• TASK DETAILS
How might the people power protests passage below continue after its last sentence? Write the next part.

##### EXTRACT #####

April Carter, leading scholar on grassroots action and peace studies, identifies three advantages with the strategies of people power protests:It reflects how those engaged in strikes, demonstrations and occupation of key buildings, and facing down armed security forces, see themselves: the people rising against oppressive rulers; it links the idea of resistance to the idea of democracy, which is the goal of the mass protests; it suggests the central strategy (conscious or intuitive) behind such peaceful revolts: that rulers can be toppled when the ruled refuse to obey them any longer.

== 20th-century examples ==
===Philippines (1986)===
Also known as the EDSA Revolution, this instance of people power was a series of nationwide demonstrations centred on Epifanio de los Santos Avenue in Manila between February 22 and 25 1986. Protesters expressed contempt toward the incumbent, authoritarian President Ferdinand Marcos after allegations of widespread corruption and persisting internal issues — including a prevalent economic disparity and a worsening recession. The EDSA Revolution had the ultimate goal of overthrowing the Marcos dictatorship and replacing it with a new political structure. Ultimately, it is regarded as successful for achieving that goals of the movement, as the regime fell and saw the Marcos family flee to exile in Hawaiʻi. In his place, the revolutionary government led by Corazon Aquino was installed, with Aquino succeeding as the eleventh President, and the subsequent promulgation of a new constitution.

##### DATASET ENTRIES #####

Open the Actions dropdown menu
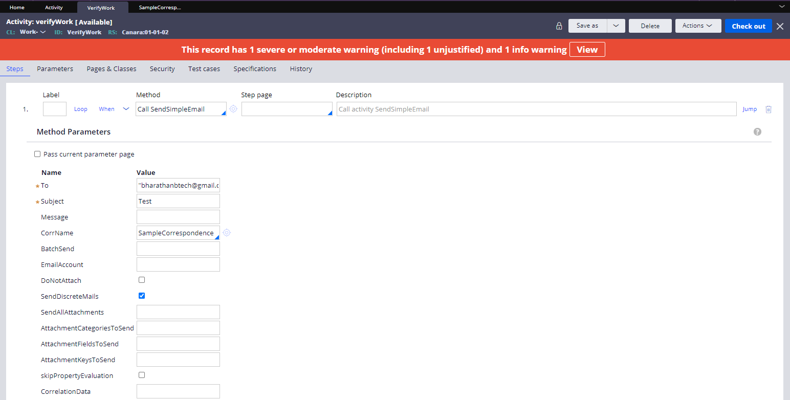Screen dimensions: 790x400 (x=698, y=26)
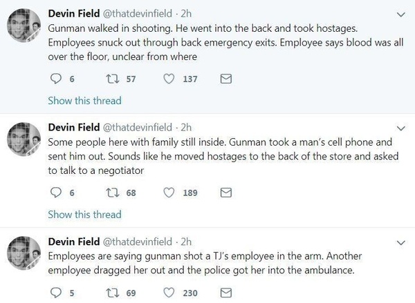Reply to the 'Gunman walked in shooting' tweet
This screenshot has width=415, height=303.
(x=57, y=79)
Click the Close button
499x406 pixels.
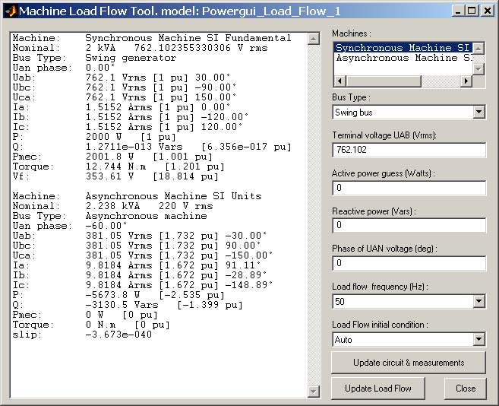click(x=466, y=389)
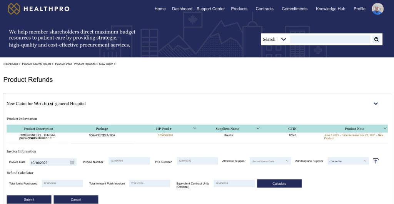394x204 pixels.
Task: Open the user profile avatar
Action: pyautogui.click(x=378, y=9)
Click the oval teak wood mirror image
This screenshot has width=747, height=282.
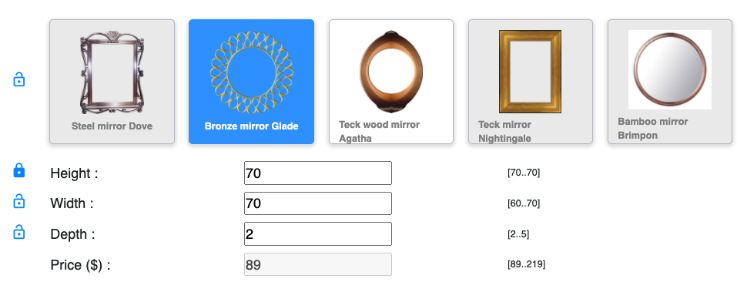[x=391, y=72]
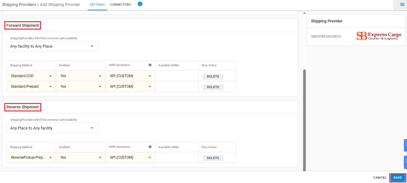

#####

• WRITTEN RESPONSE
===Myanmar (1988-1990)===
Also known as the 8888 Uprising, this movement aimed to overthrow the military and totalitarian regime of General Ne Win of the Burma Socialist Programme Party (BSPP). The Burmese movement had roots not only within the student, but also the religious populace: the campaign was led by students, monks and nuns. These activists were met with heavy government repression, in which there was over 3,000 casualties in demonstrations. Overall, Burma’s people power movement was unsuccessful as the campaign was suppressed by the military regime, without resulting in a democratic change to the political structure. Although the movement did encourage international action in the form of economic and diplomatic sanctions, the United Nations has made recent declarations that the country still suffers internal political corruption, reporting recent elections as fraudulent.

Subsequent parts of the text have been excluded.